A beam of light consisting of two wavelengths, 650 nm and 520 nm, is used to obtain interference fringes in a Young’s double-slit experiment.

(a) Find the distance of the third bright fringe on the screen from the central maximum for wavelength 650 nm.

(b) What is the least distance from the central maximum where the bright fringes due to both the wavelengths coincide?

**Solution:**

Wavelength of the light beam, $\lambda_{1}=650 \mathrm{~nm}$

Wavelength of another light beam, $\lambda_{2}=520 \mathrm{~nm}$

Distance of the slits from the screen =* D*

Distance between the two slits = *d*

(a) Distance of the *n*th bright fringe on the screen from the central maximum is given by the relation,

$x=n \lambda_{1}\left(\frac{D}{d}\right)$

For third bright fringe, $n=3$

$\therefore x=3 \times 650 \frac{D}{d}=1950\left(\frac{D}{d}\right) \mathrm{nm}$

(b) Let the $n^{\text {th }}$ bright fringe due to wavelength $\lambda_{2}$ and $(n-1)^{\text {th }}$ bright fringe due to wavelength $\lambda_{1}$ coincide on the screen.

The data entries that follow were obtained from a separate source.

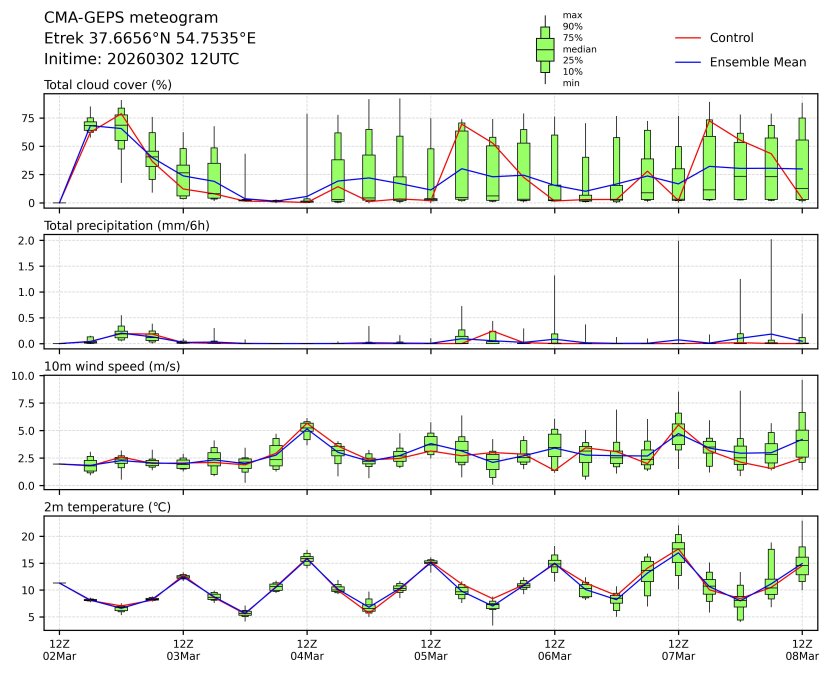Click the Total precipitation panel title
Viewport: 830px width, 673px height.
pyautogui.click(x=124, y=226)
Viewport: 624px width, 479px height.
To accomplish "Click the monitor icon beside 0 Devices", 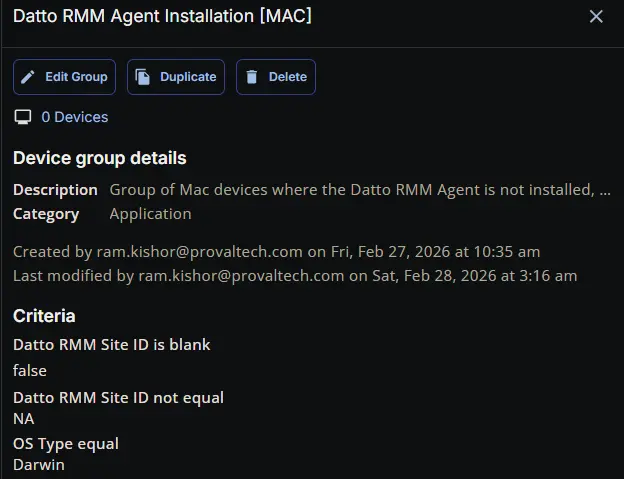I will pyautogui.click(x=22, y=117).
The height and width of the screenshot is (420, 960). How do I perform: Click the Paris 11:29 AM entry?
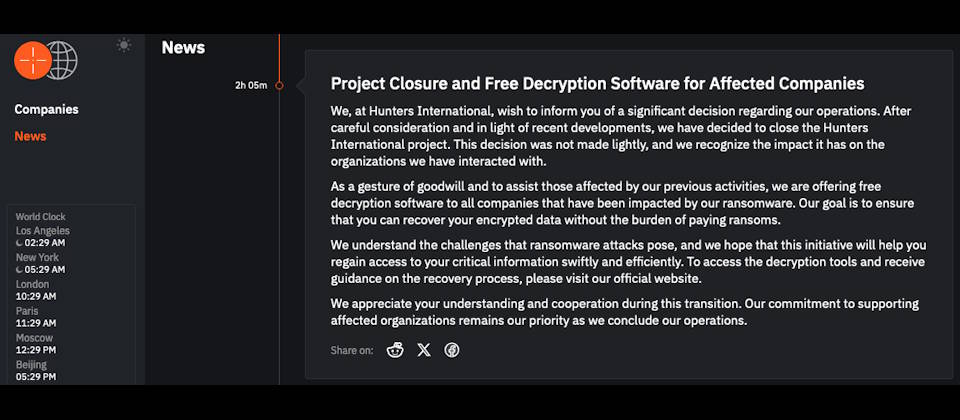pyautogui.click(x=36, y=317)
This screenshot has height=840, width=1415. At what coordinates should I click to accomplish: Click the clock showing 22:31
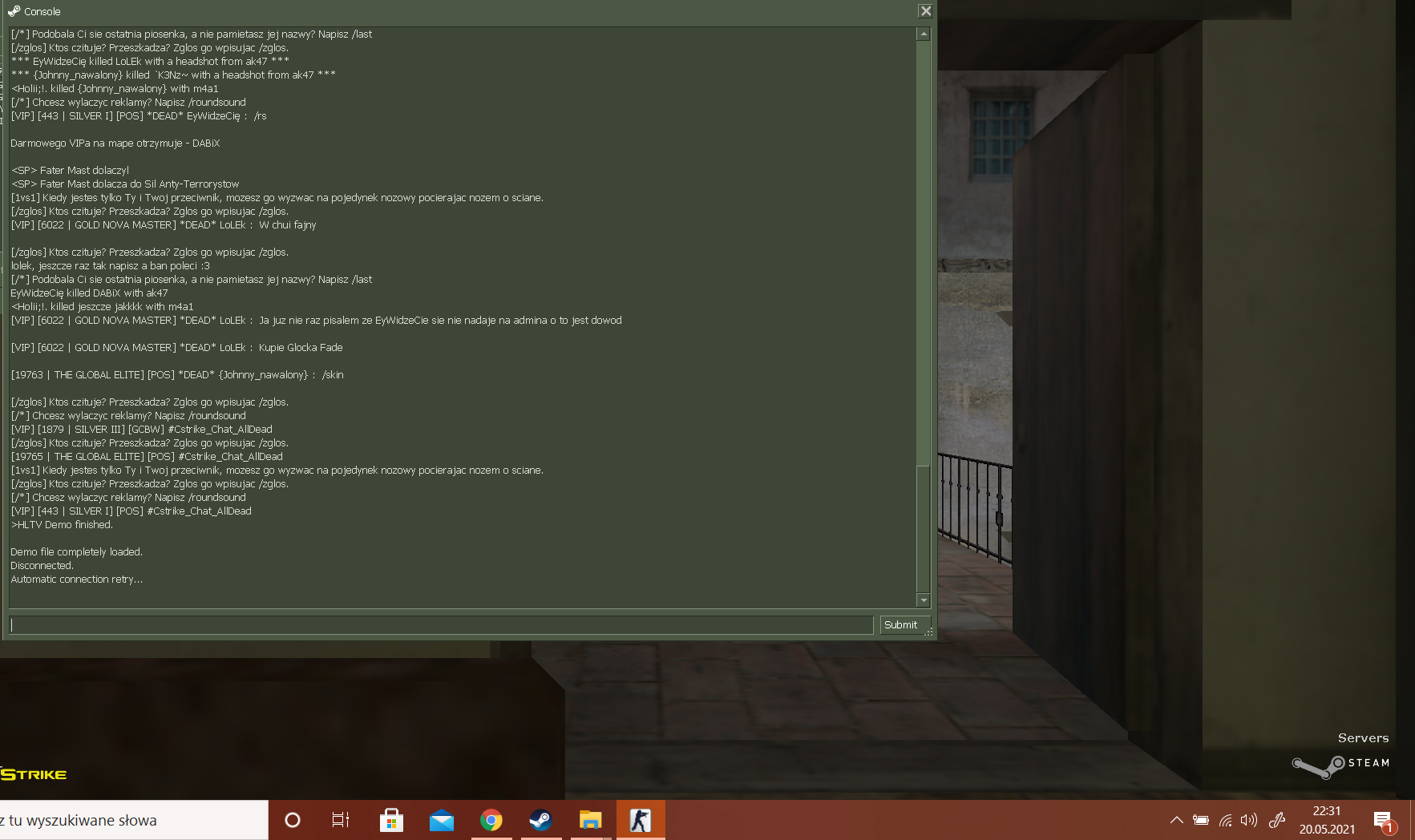tap(1327, 820)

We can equate the conditions for bright fringes as:

$n \lambda_{2}=(n-1) \lambda_{1}$

$520 n=650 n-650$

$650=130 n$

$\therefore n=5$

Hence, the least distance from the central maximum can be obtained by the relation:

$x=n \lambda_{2} \frac{D}{d}$

$=5 \times 520 \frac{D}{d}=2600 \frac{D}{d} \mathrm{~nm}$

**Note: **The value of *d* and *D* are not given in the question.